È stato pubblicato l'ultimo report della DIA sulla mafia in Italia: le attività di 'Ndrangheta, Cosa Nostra e Camorra tra Sud Italia e resto del mondo
È stato pubblicato nelle ultime ore il report del 2024 sulla realtà attuale della mafia sul nostro territorio da parte della DIA – ovvero la Direzione investigativa antimafia che si occupa del tema – con tutte le conclusioni (o almeno, quelle che si possono rendere pubbliche) a cui si è arrivati negli ultimi 12 mesi di indagini serratissime da parte degli inquirenti antimafia: tanti i capitoli del report e, a chi fosse interessato a recuperarlo integralmente, invitiamo a cliccare su queste parole; mentre qui ci soffermeremo solamente sui punti più salienti riportati dalla DIA, a partire dai numeri della lotta contro la mafia.

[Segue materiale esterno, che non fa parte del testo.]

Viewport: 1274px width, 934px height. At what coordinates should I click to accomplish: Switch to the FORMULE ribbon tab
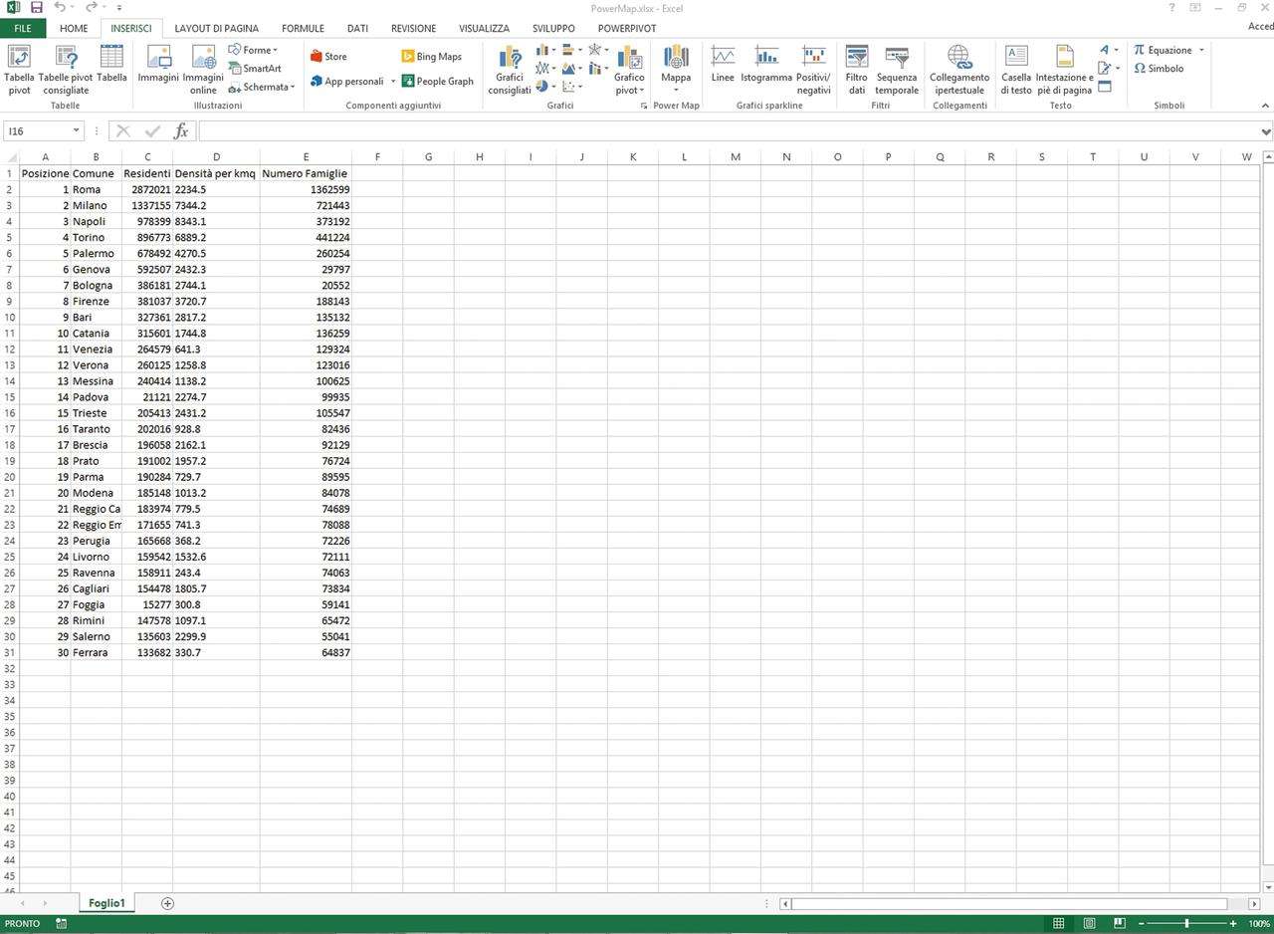click(303, 29)
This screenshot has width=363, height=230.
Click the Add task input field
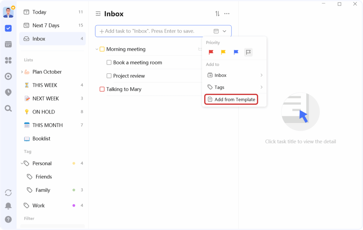[x=152, y=31]
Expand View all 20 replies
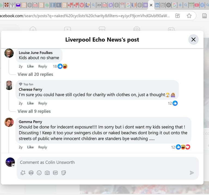 35,74
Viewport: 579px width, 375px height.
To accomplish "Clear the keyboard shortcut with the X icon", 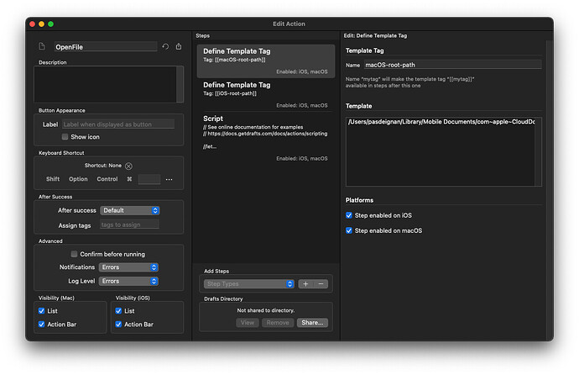I will [x=128, y=166].
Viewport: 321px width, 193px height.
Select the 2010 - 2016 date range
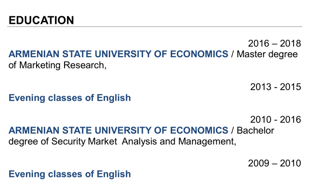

Solamente lo scorso anno, infatti, la DIA sostiene di aver confiscato un totale di oltre 253 milioni di euro tra beni (per 93 milioni) e patrimoni (i restanti 160 milioni) in mano alla mafia: delle varie note cosche, il colpo peggiore è stato inflitto alla siciliana Cosa Nostra, con confische per 104 milioni, seguite dalla campana Camorra, alla quale ne sono stati sottratti 56,7 milioni; mentre, complessivamente, a fronte di 53 differenti inchieste concluse lo scorso anno, sono state inflitte 309 pene, in larghissima parte provvedimenti restrittivi.
Il report della DIA sull’attualità della mafia in Italia: le osservazioni su ’Ndrangheta, Cosa Nostra e Camorra
Entrando nel merito delle varie cosche che fanno parte della mafia italiana, secondo la DIA la più radicata resta la ’Ndrangheta, che pur avendo raggiunto facilmente l’estero, resta profondamente radicata in Calabria e – soprattutto – a Reggio: negli anni, alle consuete attività mafiose e al predominio nel campo del “narcotraffico internazionale”, si è aggiunto un crescente interesse per “le grandi opere pubbliche, la gestione delle risorse economiche degli enti locali”, tra cui soprattutto ospedali e “servizi di raccolta rifiuti”; il tutto condizionando profondamente l’economia legale e “i processi decisionali”, anche attraverso le infiltrazioni politiche, “incidendo sulle competizioni elettorali”.
Il secondo capitolo del report sulla mafia della DIA è dedicato a Cosa Nostra, che attualmente – viene spiegato – sembra essere sprovvista di “una leadership solida e riconosciuta”, sostituita da “assetti a ‘geometria variabile’”: il territorio principale resta quello dell’intera Sicilia, ma non mancano neppure casi esteri e notevole è la propensione dei mafiosi siciliani a stipulare accordi “con ’Ndrangheta, Camorra e soggetti stranieri” per condurre i suoi business, soprattutto legati alle droghe; mentre alla violenza del passato è stato sostituito un modello “persuasivo”, che gli ha permesso di infiltrarsi facilmente “nei processi decisionali (…) tramite imprenditori compiacenti e prestanome”.
Infine, nel report la DIA cita – ovviamente – anche la Camorra, che è la mafia “di più lunga tradizione”, radicata in Campania e strutturata attorno a “cartelli o confederazioni” che agiscono in un ristretto “contesto socio-economico”, operando come “vere e proprie ‘imprese’”: parecchie anche in questo caso le infiltrazioni nelle “amministrazioni locali”, coadiuvate da “imprenditori collusi (…), professionisti conniventi o (…) ‘colletti bianchi’”; e, mentre qui le principali attività restano le droghe, le estorsioni e l’usura, l’interesse sembra rivolto sempre di più verso “attività illecite ad alto profitto e con ridotto rischio giudiziario”.